L’héritage d’Alexandre Dumas : du roman aux adaptations populaires

Le Comte de Monte-Cristo est arrivé au cinéma au début de l’été 2024. Une fois de plus, l’œuvre était sur toutes les lèvres. Mais savez vous que ce classique de la littérature française a aussi été réinventé par le Japon, à travers des mangas ou encore un anime… se déroulant dans l’espace ?

Journal du Japon vous propose un petit panorama de ces adaptations au Pays du soleil levant.

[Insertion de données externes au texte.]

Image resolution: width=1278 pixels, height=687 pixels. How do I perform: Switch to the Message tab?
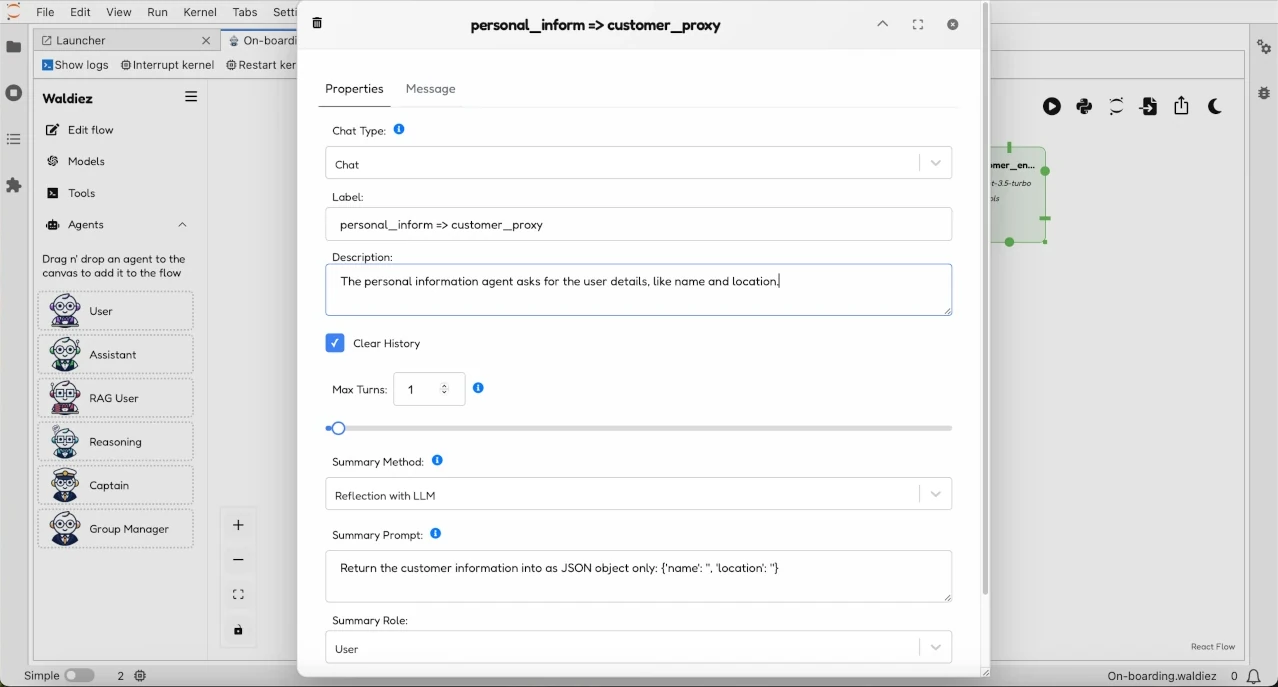(x=430, y=89)
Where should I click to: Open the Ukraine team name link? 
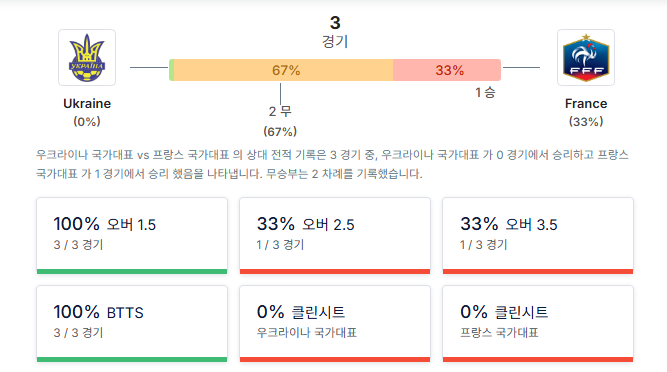pyautogui.click(x=87, y=103)
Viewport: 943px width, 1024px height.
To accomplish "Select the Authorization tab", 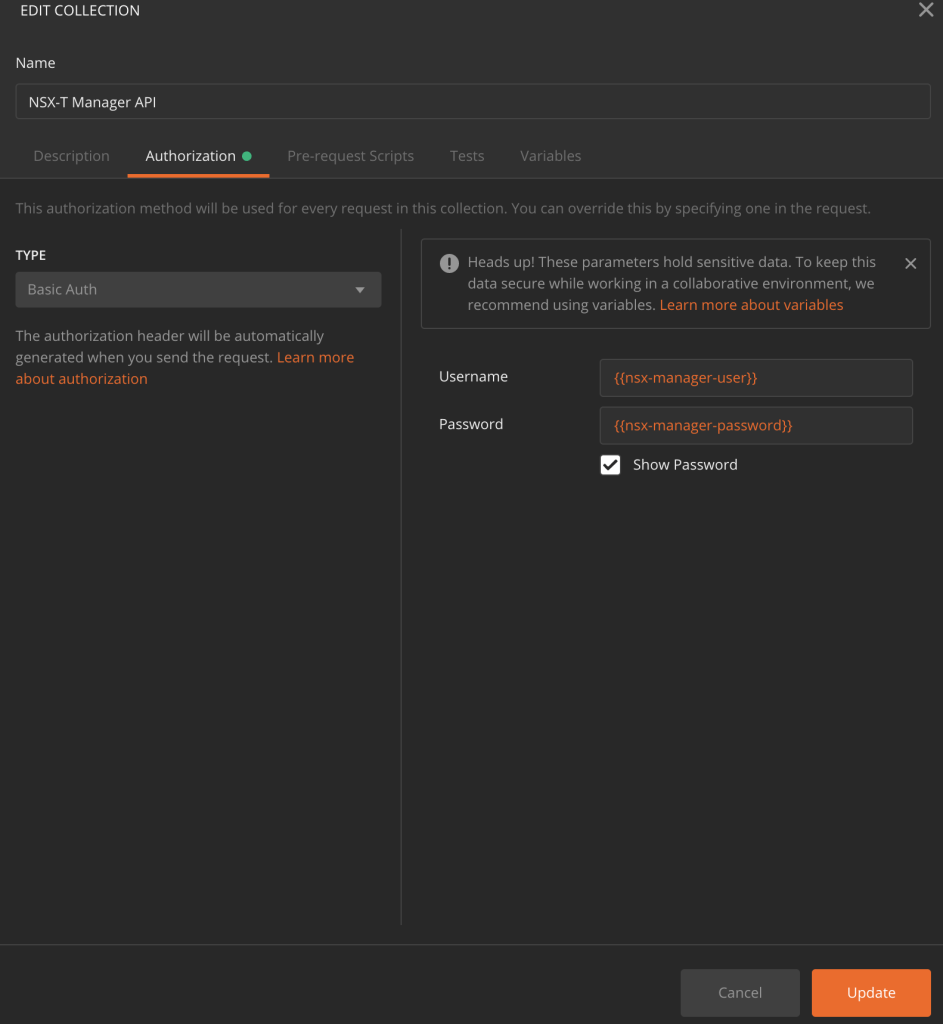I will point(190,156).
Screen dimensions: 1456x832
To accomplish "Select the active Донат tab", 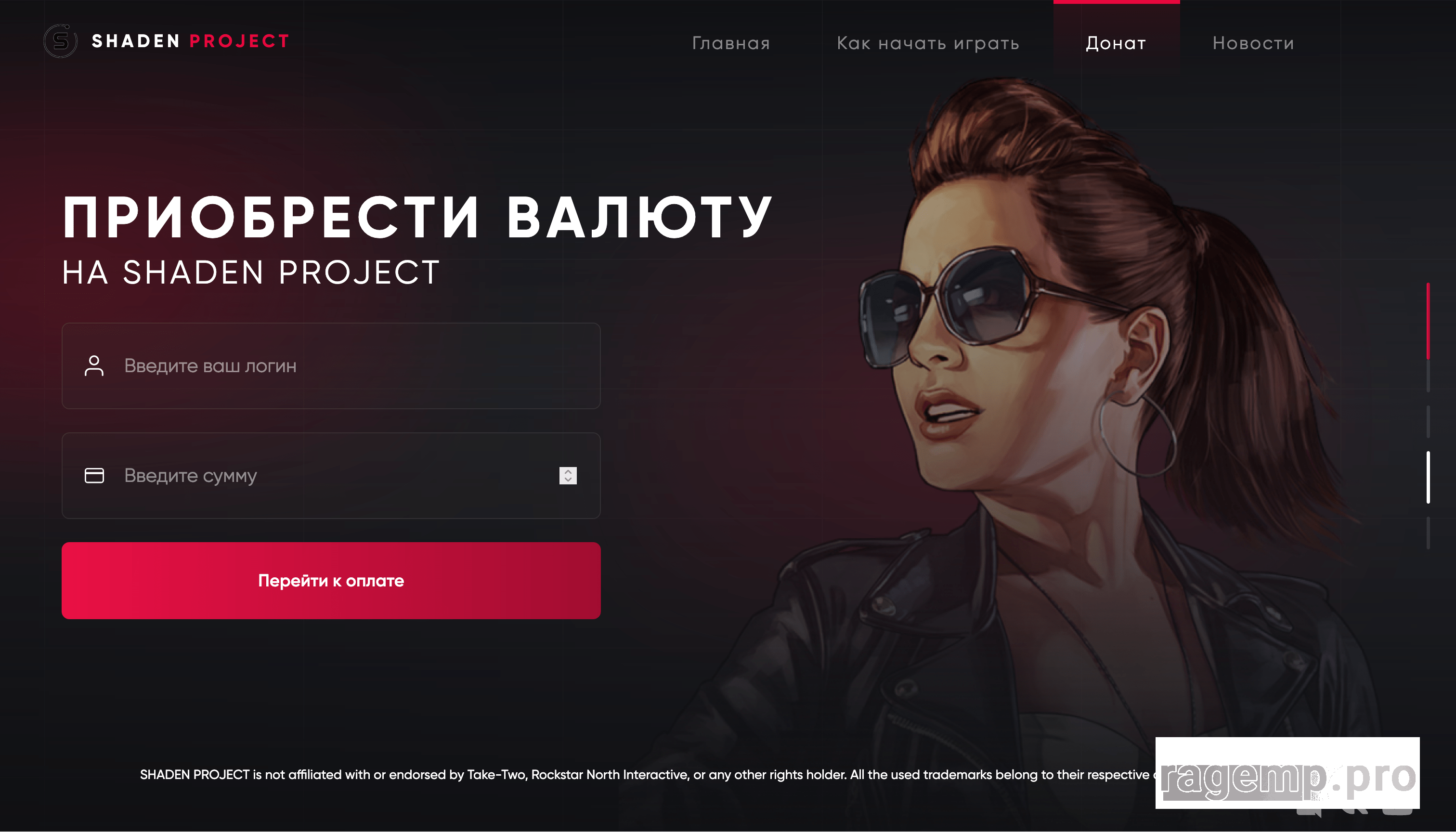I will click(x=1116, y=43).
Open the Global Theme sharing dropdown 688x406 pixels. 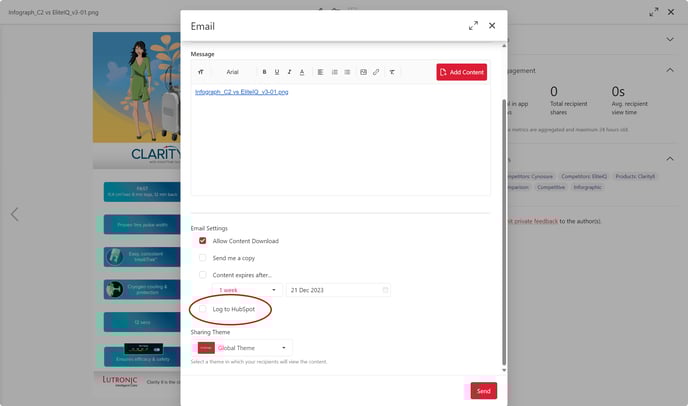click(x=244, y=348)
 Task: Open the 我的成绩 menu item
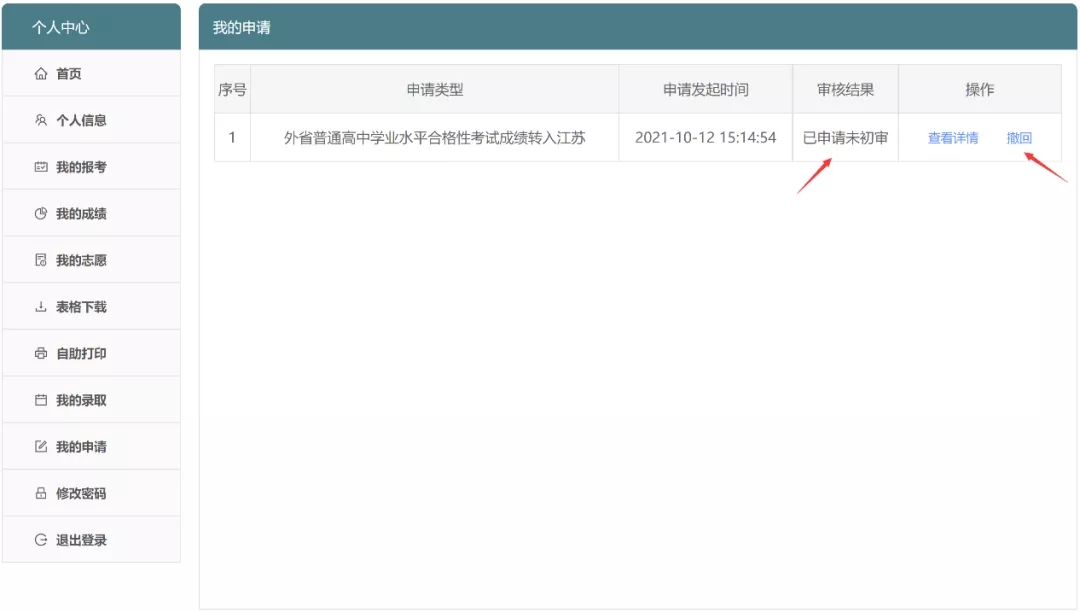(x=81, y=214)
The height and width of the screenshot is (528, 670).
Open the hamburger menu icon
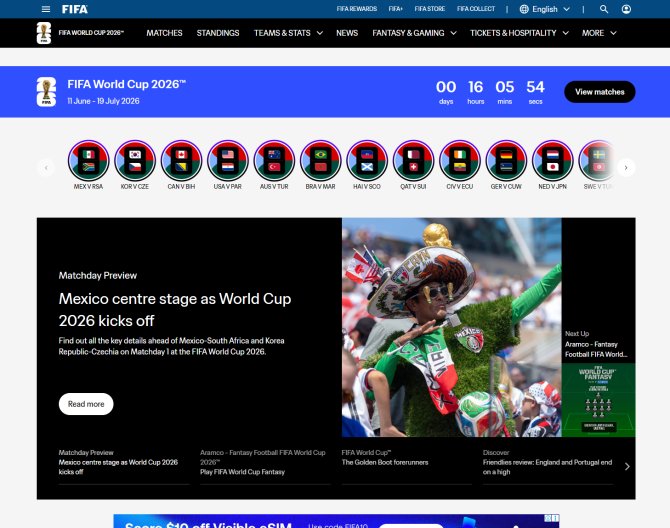point(46,9)
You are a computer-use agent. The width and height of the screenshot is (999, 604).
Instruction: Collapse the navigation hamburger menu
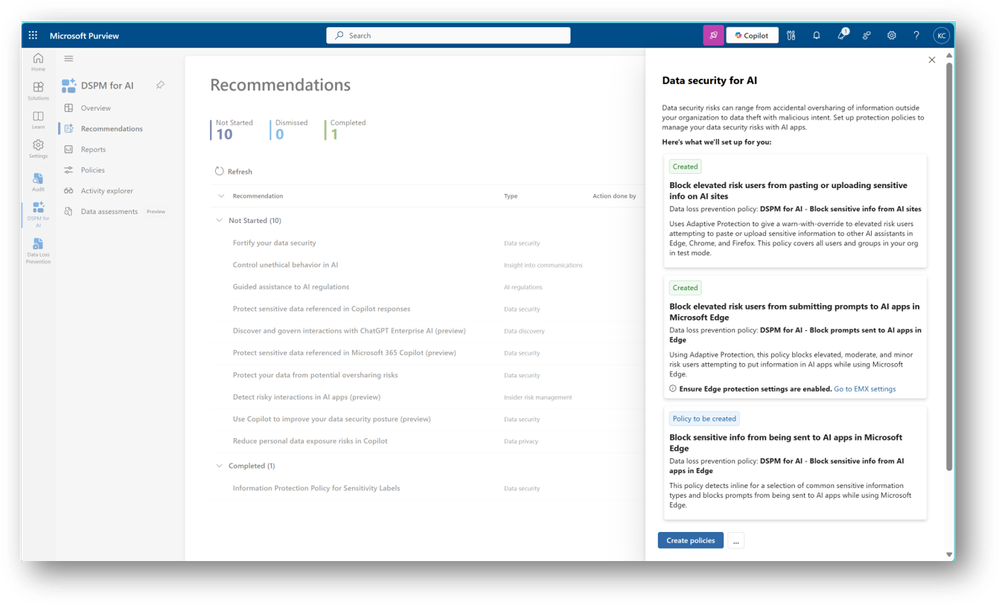point(69,59)
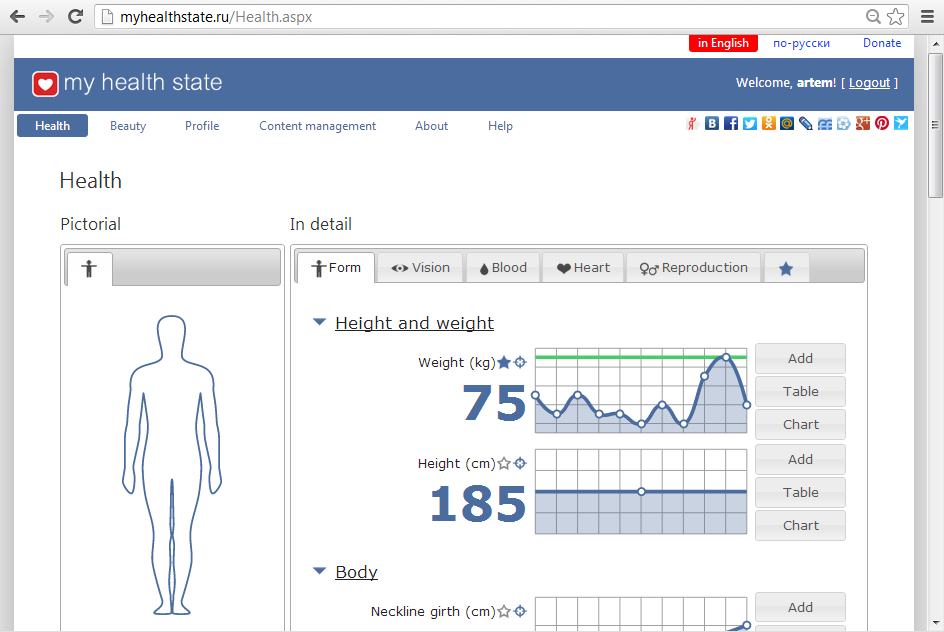The width and height of the screenshot is (944, 632).
Task: Click the VKontakte share icon
Action: tap(712, 124)
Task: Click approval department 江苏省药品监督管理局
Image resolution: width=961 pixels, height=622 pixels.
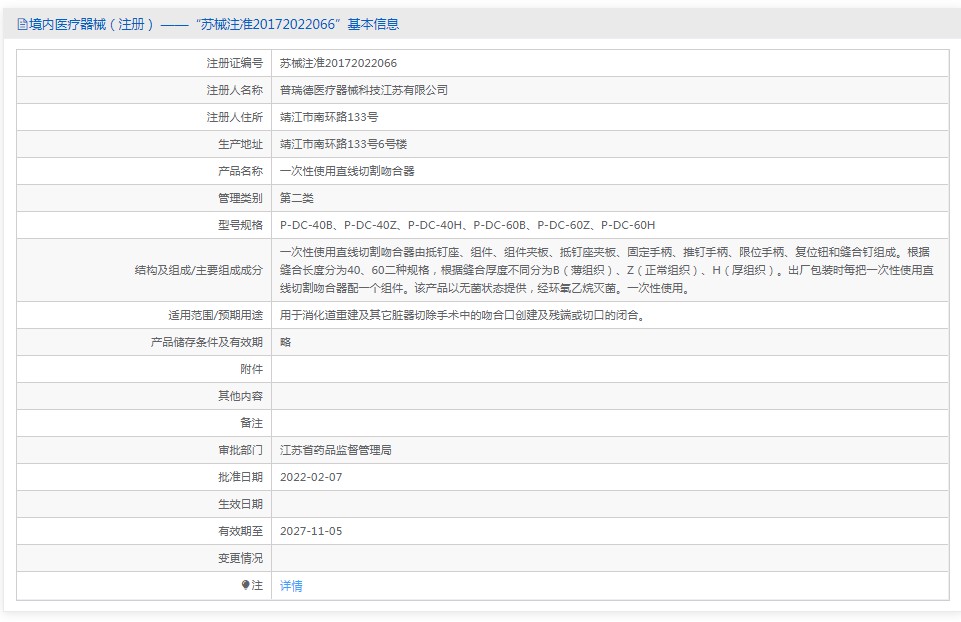Action: pos(336,450)
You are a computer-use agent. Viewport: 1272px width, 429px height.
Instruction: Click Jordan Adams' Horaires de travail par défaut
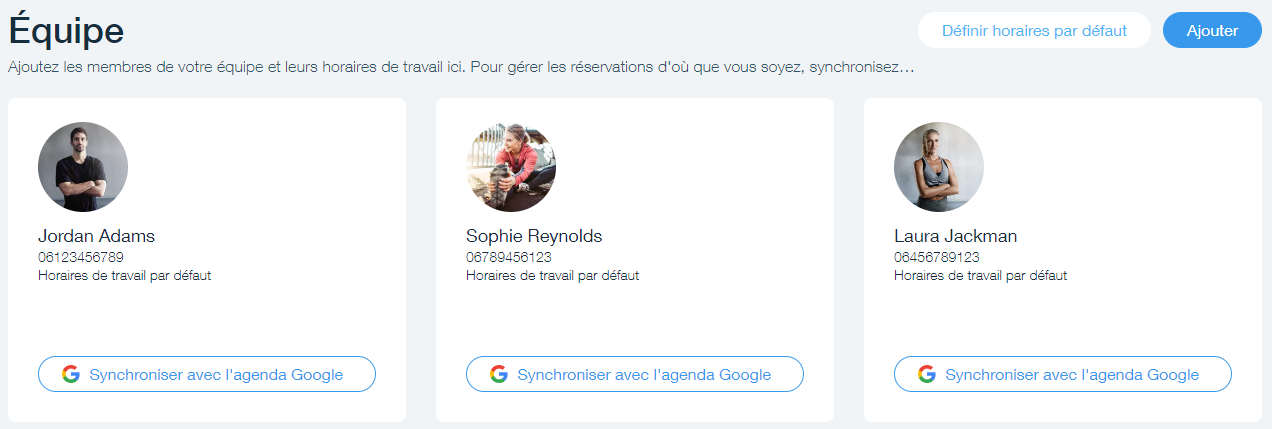point(125,276)
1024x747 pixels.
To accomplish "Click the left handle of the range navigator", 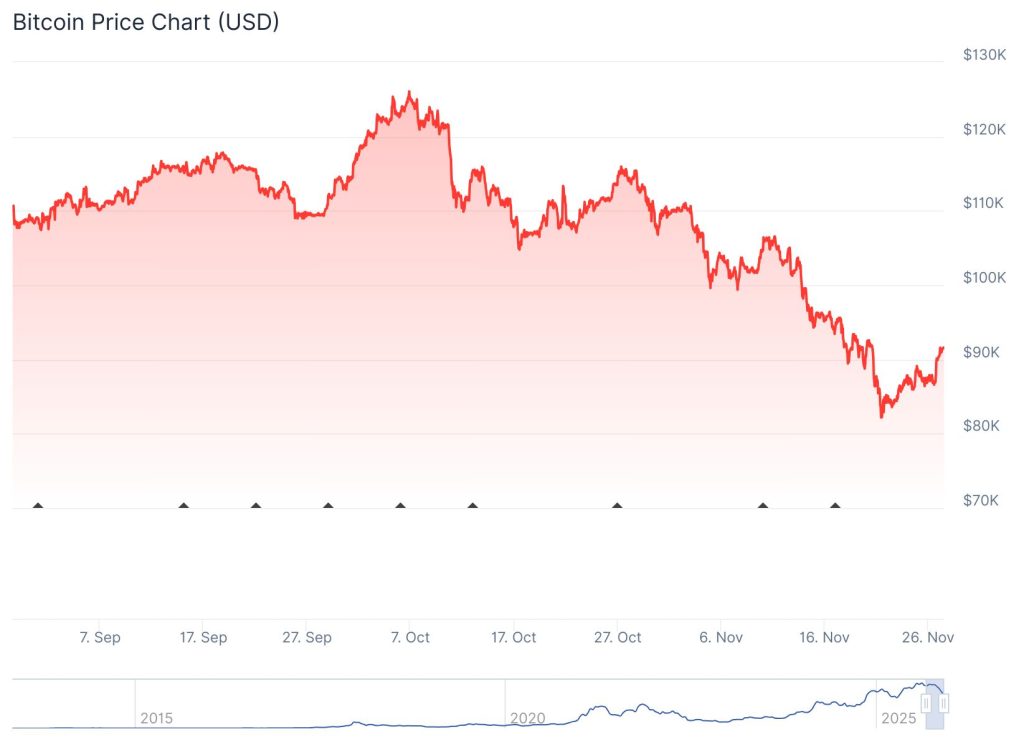I will [926, 704].
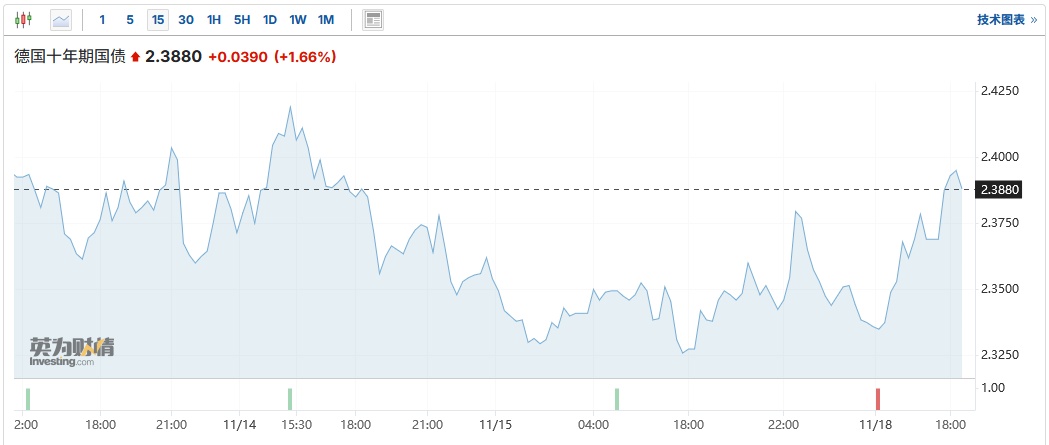Select the 15 minute interval
Screen dimensions: 1049x445
pos(158,19)
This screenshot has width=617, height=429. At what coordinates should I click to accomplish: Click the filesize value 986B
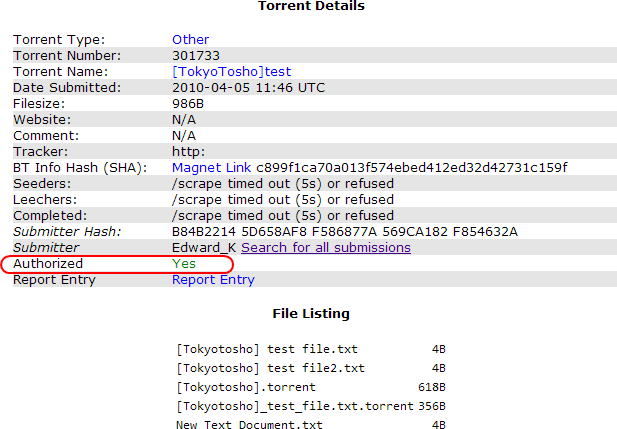pos(189,103)
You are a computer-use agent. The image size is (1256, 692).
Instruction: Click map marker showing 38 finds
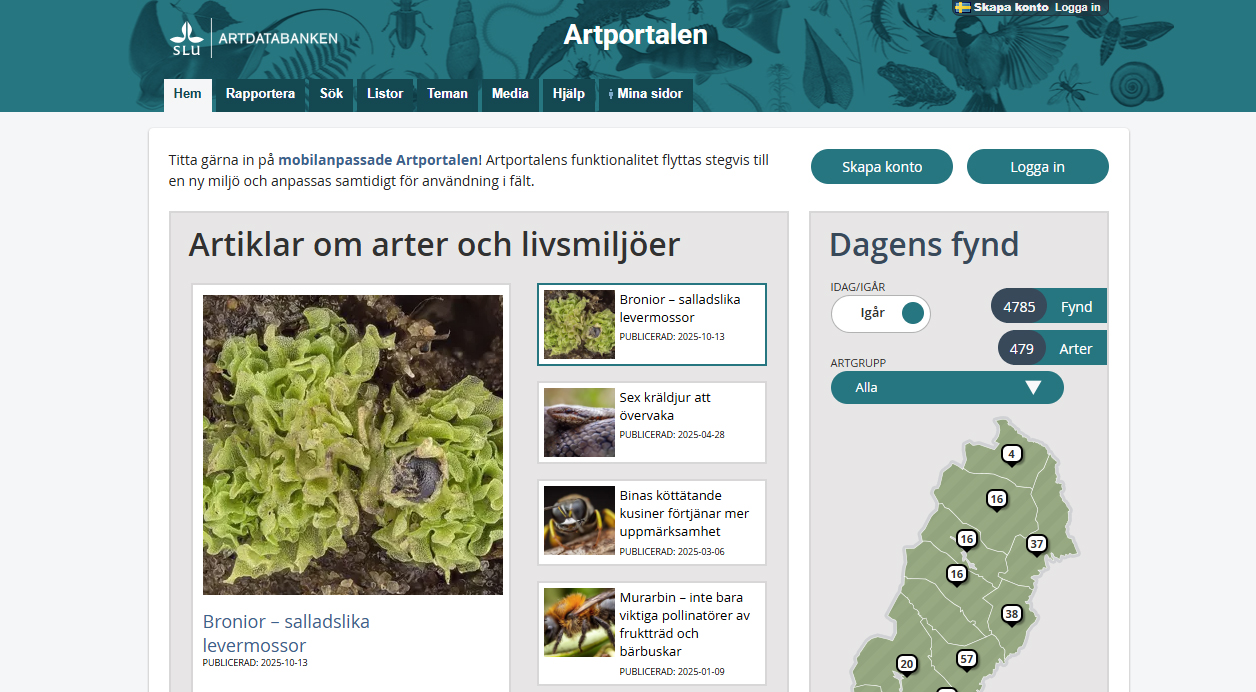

La vengeance au cœur de l’histoire

La prison du Comte de Monte-Cristo, le château d'If à Marseille.
Une prison entourée d’eau, d’où personne ne s’échappait, hormis un certain Comte… Crédit : Pixabay.

Le roman original Le Comte de Monte-Cristo d’Alexandre Dumas raconte l’histoire d’Edmond Dantès, un jeune marin injustement accusé de trahison par des rivaux jaloux et finissant emprisonné pendant quatorze ans au château d’If, à Marseille.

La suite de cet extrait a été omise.